**Stated exercise A**
In the forum thread on the rotating helix, what value does PeterDonis give for k in the case described in the OP?
**Stated exercise B**
Write the next part of the forum thread on the rotating helix, picking up after its final sentence.

── Passage to read

I would appreciate any checking of my math.

 

[AVentura]

Dale, is your ω the angular speed in S or S'?

 

[Dale]

Dale, is your ω the angular speed in S or S'?

In S', the frame where the helix is rotating but not translating.

 

[AVentura]

Thanks for doing that. I'll try and check it. If the length of one complete turn of helix in S' is p, then in S it's p/γ. It seems to agree with the linked book in the OP.

 

[Dale]

If the length of one complete turn of helix in S' is p,

I think the length of one turn is $p 2\pi$

 

[AVentura]

Is the definition of pitch not the length of one complete helix turn, measured parallel to the axis of the helix?

Should your worldsheet a' use θp/2π?

 

[Dale]

Maybe, I am not sure of the exact definition of pitch. Regardless, I don't like to needlessly throw in unnecessary numerical factors to clutter up the equations.

 

[PeterDonis]

I would appreciate any checking of my math.

I'm going to redo this in cylindrical coordinates $t, z, r, \theta$, and I'll leave in a constant $R$ for the radius of the helix and use $k$ for the analogue of its pitch; $k$ is the "spatial frequency" in radians per meter of the helix in the $z$ direction, i.e., how many radians the helix turns around in one unit of $z$. For the case described in the OP, $k = 2 \pi$, since the helix completes one full turn in one unit of $z$.

Before doing the case of a helix in S', I'm first going to do the case of the tips of the clock hands on the cylinder forming a straight line in S'. The worldsheet in this case is given by

$$
a' = \left( t', Z, R, \omega t' \right)
$$

This worldsheet is parameterized by $t'$ and $Z$: $Z$ labels each worldline (each tip of a clock hand), and $t'$ labels each surface of constant time (note that $t'$ is not the same as proper time along each worldline--we could parameterize by that instead, but it would just complicate the math).

────
── Dataset excerpt

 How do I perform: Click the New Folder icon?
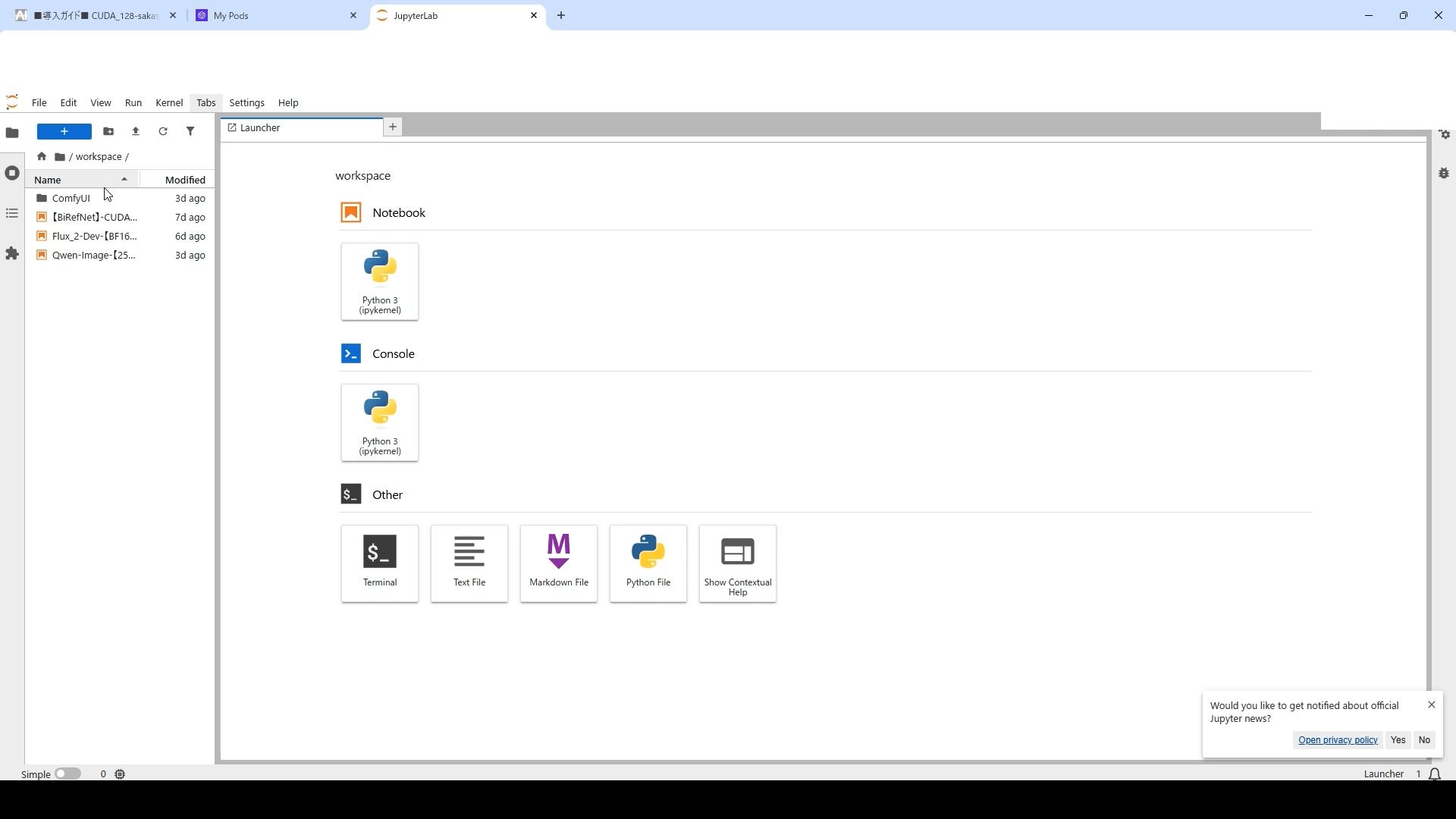click(108, 132)
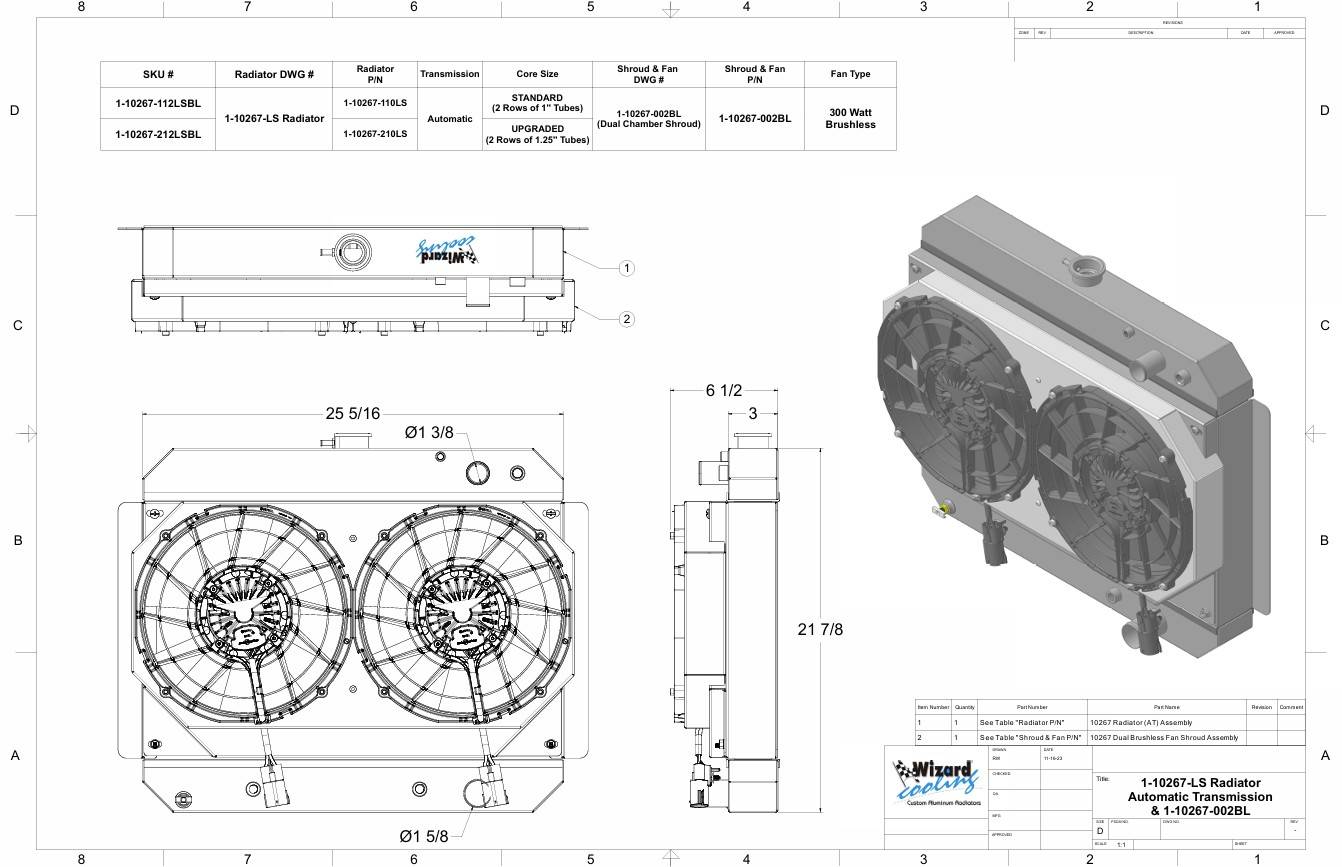Select item balloon number 1

click(627, 268)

────

**Expected output A**
k = 2π, since the helix completes one full turn in one unit of z.

**Expected output B**
Now we boost to frame S, moving with velocity $- v$ relative to S' (I put in the minus sign because it keeps the signs neater in the formulas I'm about to write--basically we're doing an inverse Lorentz transformation, treating S' as the "primed" frame moving with velocity $v$ relative to the unprimed frame S), and reparameterize by $t$. This gives:

$$
a = \left( t, \frac{Z}{\gamma} + v t, R, \frac{\omega}{\gamma} t - \omega v Z \right)
$$

This describes a helix.

Having seen how this works, it is easy to see that the reverse case works too. We start with a helix in S', described by the worldsheet:

$$
a' = \left( t', Z, R, \omega t' + k Z \right)
$$

where $k$ is the "spatial wavenumber" of the helix, i.e., the number of radians it turns through per unit of $z$. Then we boost to S with velocity $- v$ as above and reparameterize by $t$ to get:

$$
a = \left( t, \frac{Z}{\gamma} + v t, R, \frac{\omega}{\gamma} t - \omega v Z + k Z \right)
$$

We can see that $\theta$ is not a function of $Z$ if $v = k / \omega$, so the helix looks straight in S if it is moving with that velocity in the $z$ direction in S. This appears to be consistent with what Dale posted (but I think it's easier to see how it goes in these coordinates).

However, we still haven't resolved the dilemma I ended with in my last post: what happens to the center of mass and the axis of rotation of the helix in S? To address that, we need to look at the angular momentum tensor of the helix. This tensor is $M^{\alpha \beta} = X^\alpha P^\beta - X^\beta P^\alpha$, where $X$ is the position 4-vector and $P$ is the momentum 4-vector. If we assume that the helix has a constant rest mass per unit length, we can leave that out and just use the 4-velocity vector $U$ (which means we're actually looking at the angular momentum per unit rest mass, which is fine).

The position 4-vector $X$ is just the expressions we saw above. The 4-velocity is the derivative of those expressions with respect to proper time. We don't have an explicit expression for proper time, but we can finesse that by using the chain rule and writing $g$ for $dt / d\tau$, i.e., for the "gamma factor" relating coordinate time to proper time. Since this factor is the same for all the worldlines in the helix, this won't cause a problem.

Let's first look at the helix in S', where it is rotating but not translating. Here we have

$$
X' = \left( t', Z, R, \omega t' + k Z \right)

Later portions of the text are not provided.